После короткого затишья начался сущий ад. Все утонуло в непрекращающемся свисте пикирующих самолетов, грохоте рвущихся бомб, гуле летящих со всех сторон снарядов. Весь город горел и был окутан дымом. В госпиталь привозили уже не только раненых солдат и офицеров, но и женщин, и детей, засыпанных в убежищах, контуженных. Их спешно оперировали, и снова полы покрылись кровавой жижей, которую никто не смывал — все были заняты переноской раненых в операционные и перевязочные.

Анну с Новицкой послали в коридор за очередным раненым. На носилках лежал без сознания подпоручик, артиллерист, мужчина огромного роста. Его привезли прямо с поля боя, на нем еще была каска, офицерская сумка через плечо. Окровавленная нога обмотана какими-то тряпками. Анна побежала доложить о нем хирургу, и через минуту его внесли в операционную. Генерал Городинский последними словами обругал тех, кто позволил раненому с грязной повязкой на раздробленной ноге оставаться на поле боя, но, узнав, что офицера привез сам командир дивизиона, смягчился.

В этот момент поручик открыл глаза и вдруг начал громким голосом выкрикивать команды. Генерал оторвался от раны и только теперь посмотрел офицеру в лицо.

— Да ведь это, кажется, Лех Дунин, — пробормотал он. — Архитектор. Сестра! Быстро укол морфия, а то я оглохну от его команд. Попробую залатать ему бедро и голень. Может, обойдется без ампутации…

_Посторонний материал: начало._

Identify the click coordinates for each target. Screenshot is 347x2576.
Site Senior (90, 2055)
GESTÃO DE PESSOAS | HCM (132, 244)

Анна вышла из операционной с носилками, а Новицкая осталась, и с этого дня артиллерист находился под ее постоянной опекой. После операции его лихорадило, но через два дня он уже спрашивал у всех проходивших мимо медсестер:

— Почему у вас так воняет гнилым мясом?

Запах исходил от него самого — несмотря на усилия врачей, нога была в ужасном состоянии. Соседи отодвинули свои койки как могли дальше. Лишь Новицкая ухаживала за поручиком без отвращения, так же, как за недавно лежавшим на той же постели обгоревшим летчиком.